▸ ENTRIES SUPPLIED:
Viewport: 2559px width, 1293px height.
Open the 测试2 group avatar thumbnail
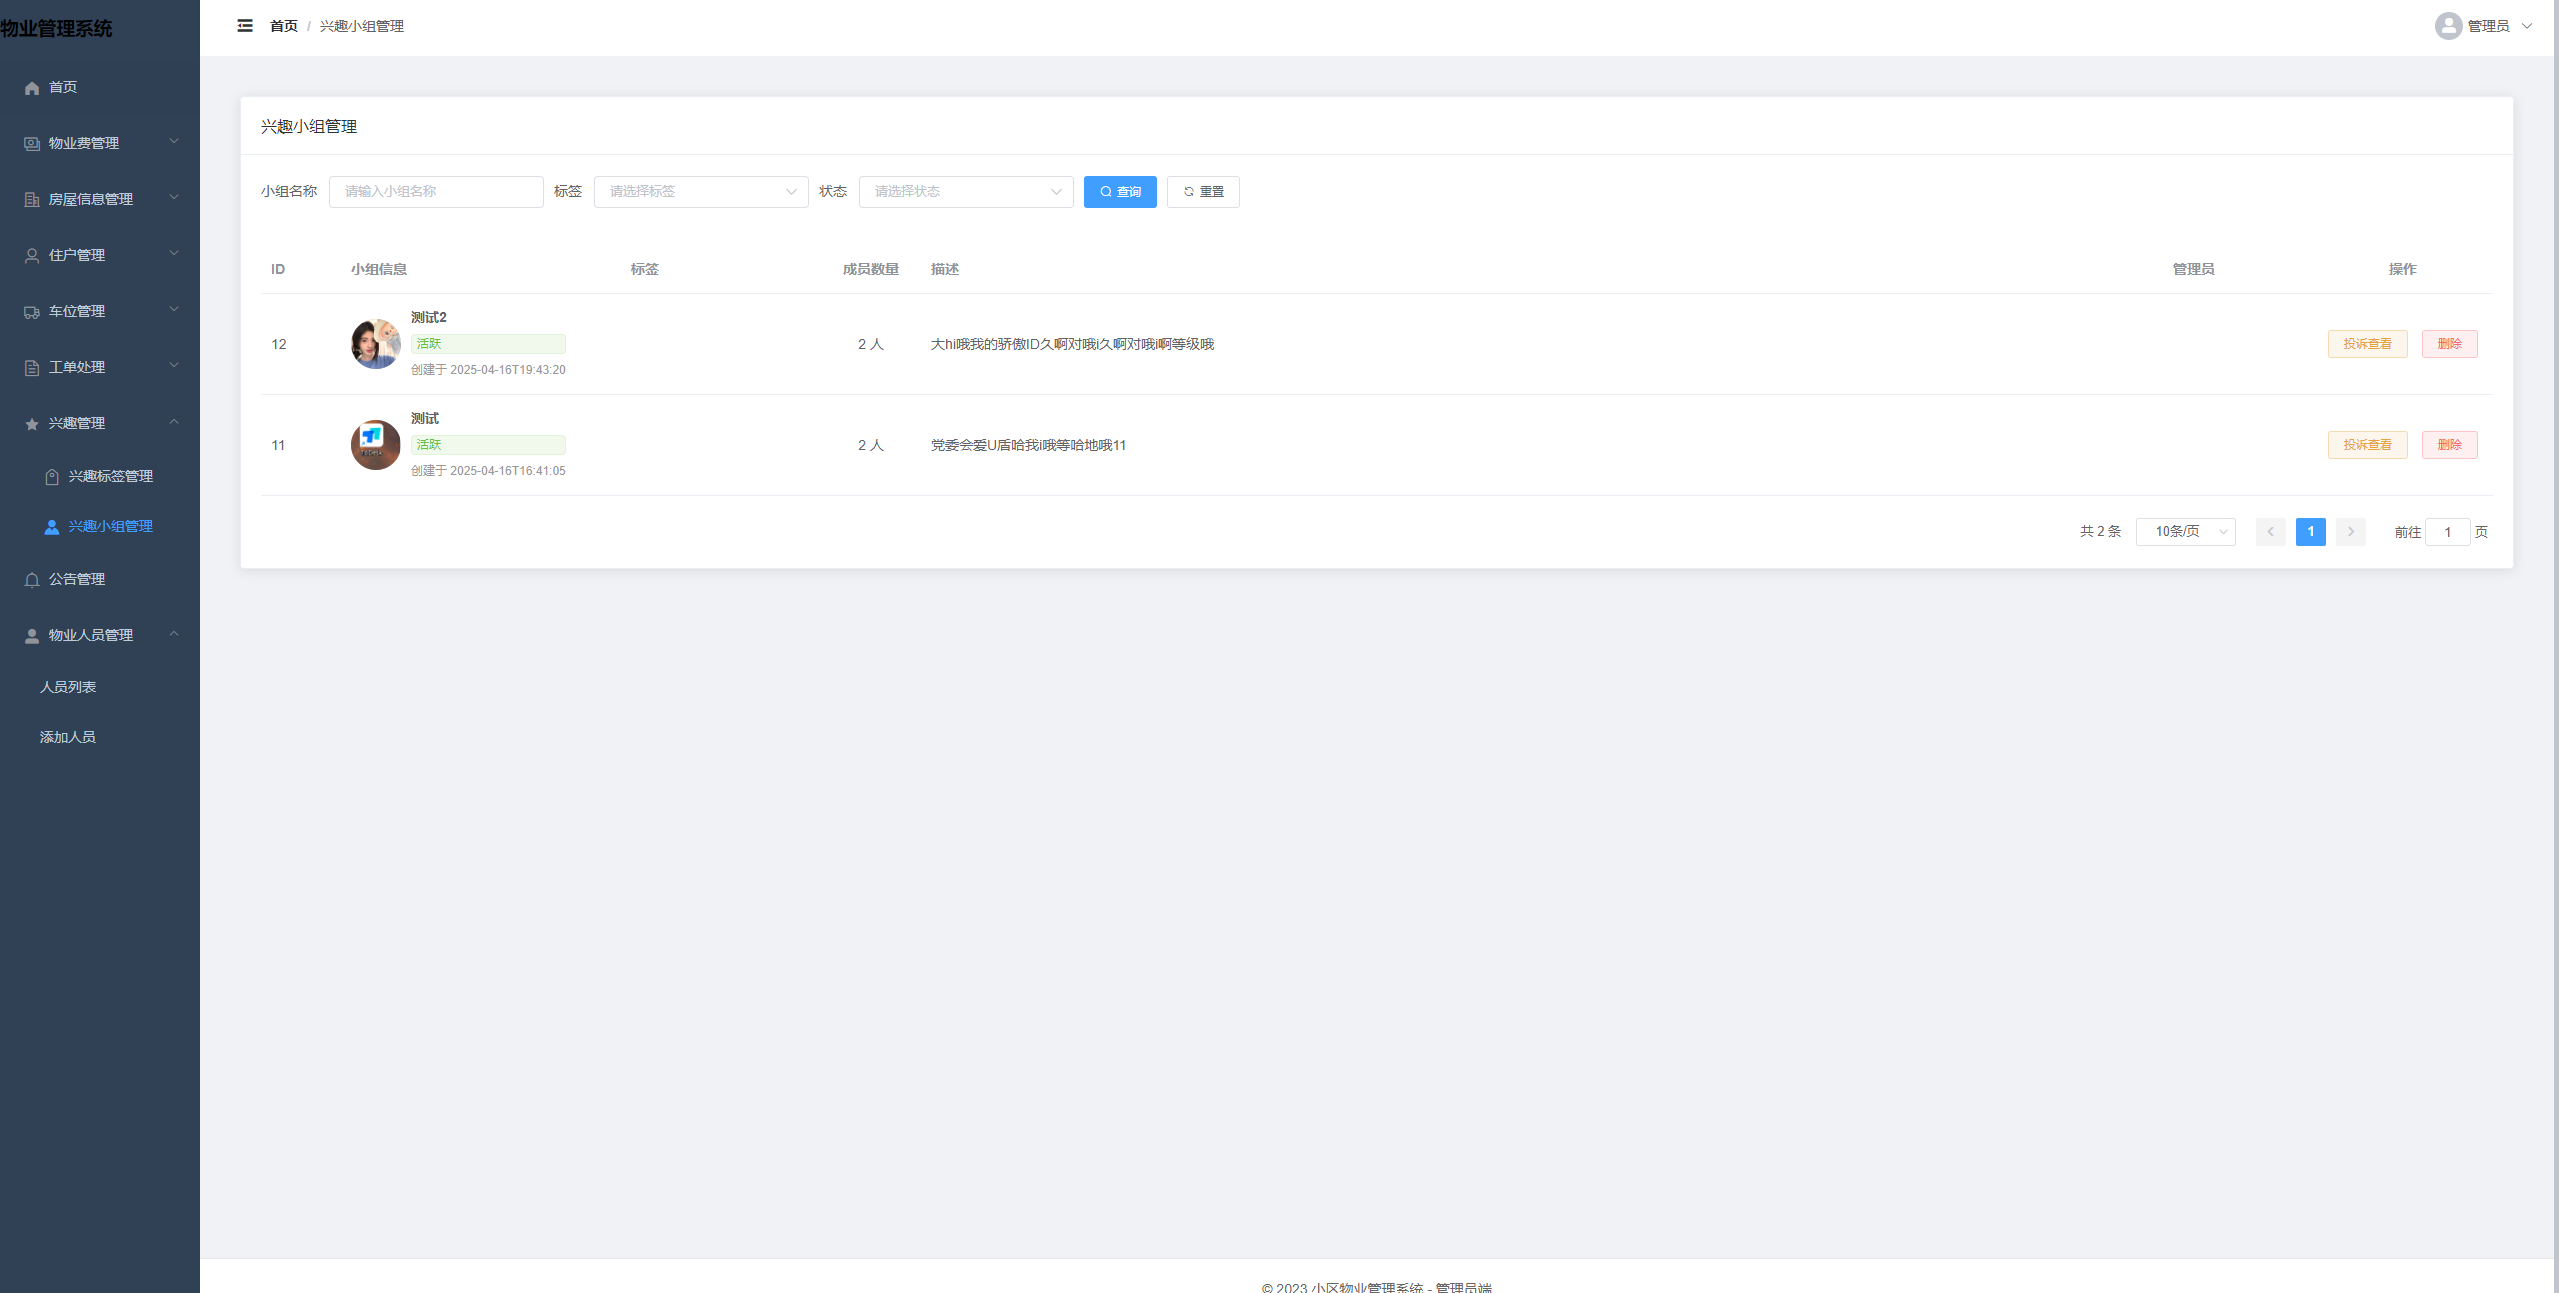[375, 344]
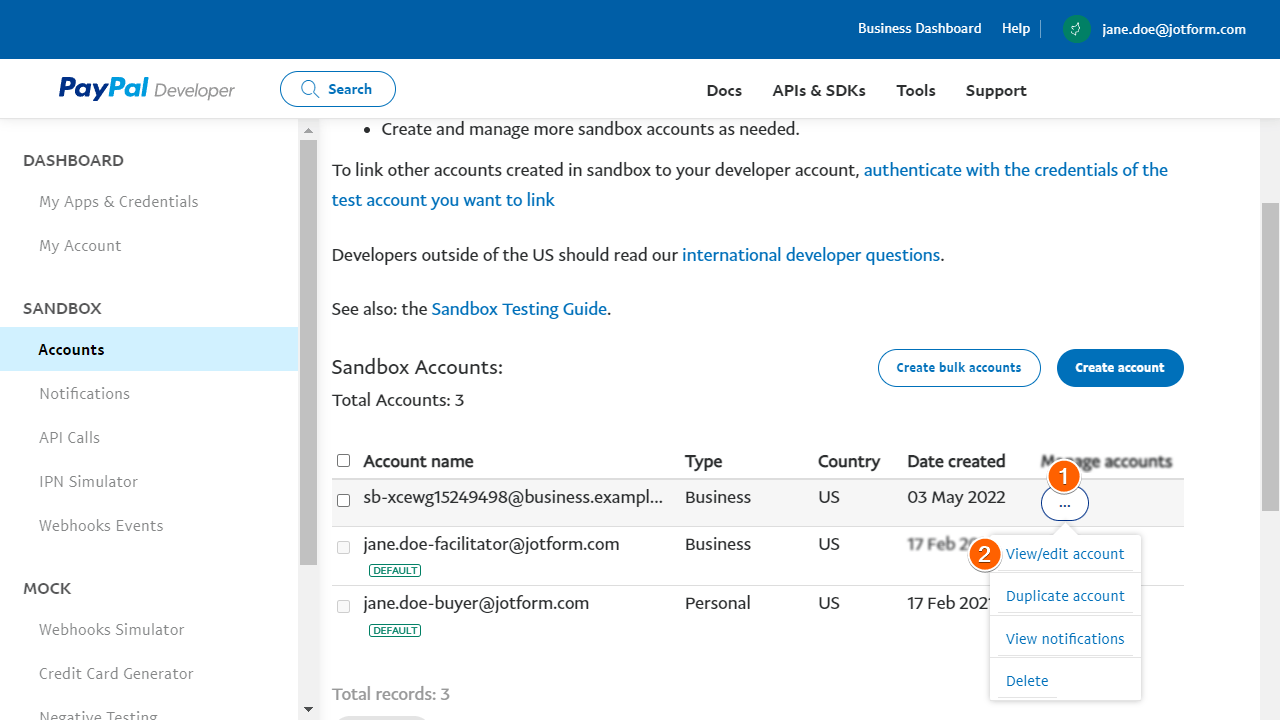Image resolution: width=1280 pixels, height=720 pixels.
Task: Open the Sandbox Testing Guide link
Action: coord(519,309)
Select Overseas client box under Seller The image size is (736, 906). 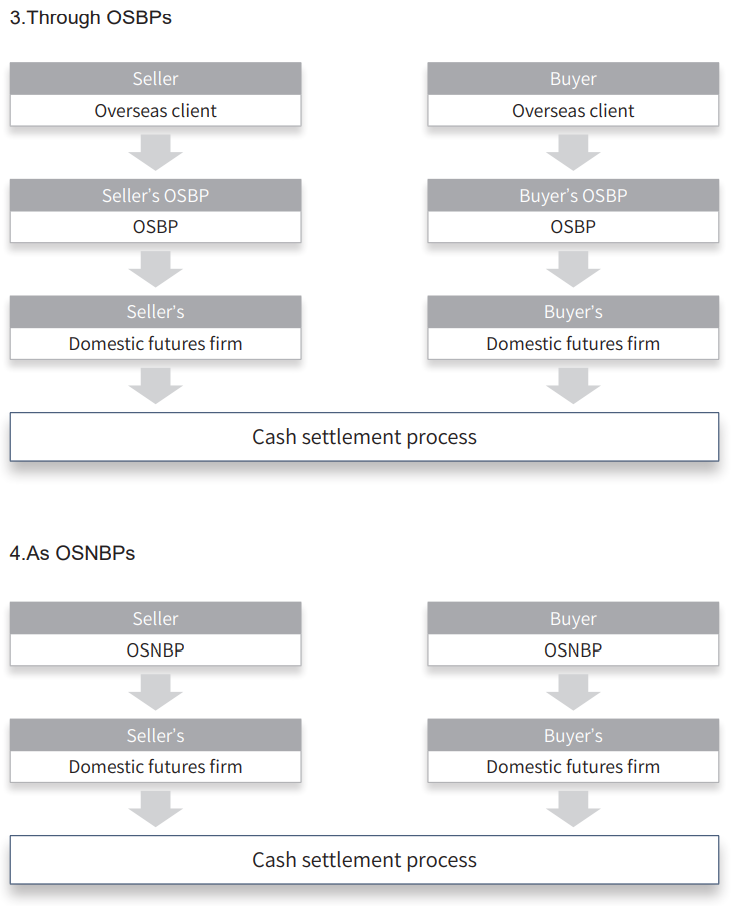[155, 111]
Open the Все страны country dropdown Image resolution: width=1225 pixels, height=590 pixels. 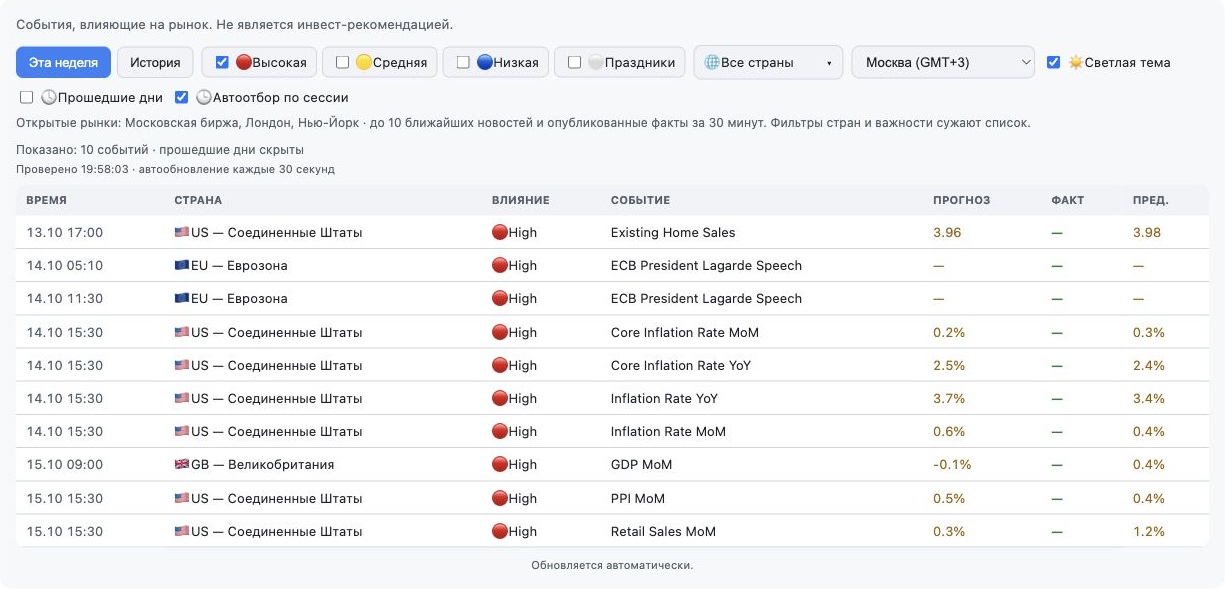[x=768, y=62]
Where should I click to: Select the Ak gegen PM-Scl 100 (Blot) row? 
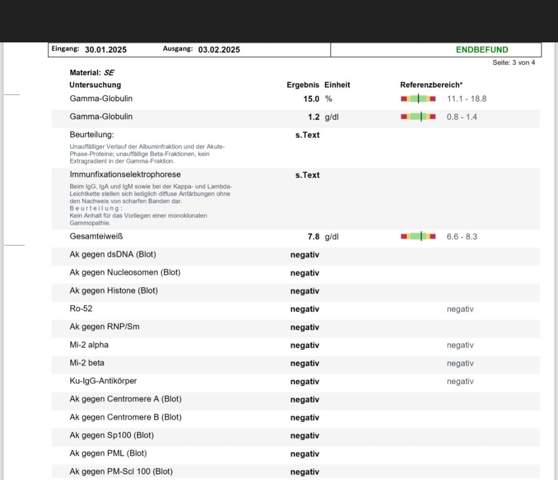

▸ DESCRIPTION OF THE TASK:
Can you duplicate the entries line for line, from the very first one through and including the line containing "Action: coord(519,309)", while leaving out the pictures?

▸ WORKED ANSWER:
Viewport: 2559px width, 1293px height.
Open the 测试2 group avatar thumbnail
[375, 344]
Image resolution: width=1280 pixels, height=720 pixels.
Task: Open the Sandbox Testing Guide link
Action: coord(519,309)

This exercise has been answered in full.